**Tasks and exercises:**
**a)** Reproduce the passage of the article on China and India starting with "Tensions brew between" and going on through "rivalries between them.", word for word.
**b)** Carry the article on China's rivalry with India forward, picking up after its final sentence.

China's Strategy of Containing India

Tensions brew between burgeoning world powers

| February 23, 2006


There has been a lot of talk lately about the end of American economic hegemony. The National Intelligence Council, an affiliate of the CIA, put it simply, 'The international order is in the midst of profound change.' Economists have even coined a term, BRIC (standing for Brazil, Russia, India, China), for the countries in the best position to step up as superpowers. But to view these countries as a unified bloc ignores the significant cultural differences and traditional rivalries between them.

A clear example of the lack of cohesion is the tension between India and China. Writing for the Power and Interest News Report, Dr. Mohan Malik, a professor at the Asia-Pacific Center for Security Studies, explores the growing rivalry between the world's two most populous countries. China and India have been cooperating economically lately, but as their shares of the world market increase, competition between them seems inevitable.

**Supplied records:**
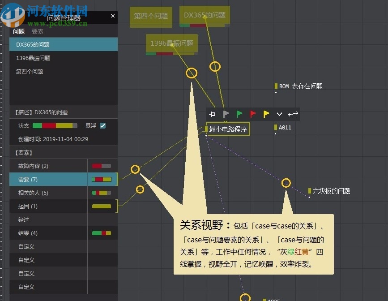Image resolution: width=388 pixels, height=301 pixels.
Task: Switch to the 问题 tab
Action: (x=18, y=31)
==
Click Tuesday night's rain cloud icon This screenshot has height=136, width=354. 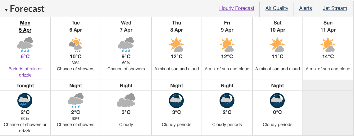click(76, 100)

**Task-by-task answers:**
**a)**
Tensions brew between burgeoning world powers

| February 23, 2006


There has been a lot of talk lately about the end of American economic hegemony. The National Intelligence Council, an affiliate of the CIA, put it simply, 'The international order is in the midst of profound change.' Economists have even coined a term, BRIC (standing for Brazil, Russia, India, China), for the countries in the best position to step up as superpowers. But to view these countries as a unified bloc ignores the significant cultural differences and traditional rivalries between them.

**b)**
As Malik reports, China has taken the lead in terms of 'economic and military capabilities,' but India is not without its defenses. India has a sizable nuclear arsenal, and lately has been trying to increase its nuclear leverage through joint efforts with the United States. In a move that has been criticized by many in China, the US announced last summer that it entered into talks to supply India 'civilian nuclear technology and conventional military equipment,' according to the Washington Post . This would boost India's energy supply and military arsenal, but many suspect that it is part of the US strategy to strengthen India in order to balance the rise of Chinese power.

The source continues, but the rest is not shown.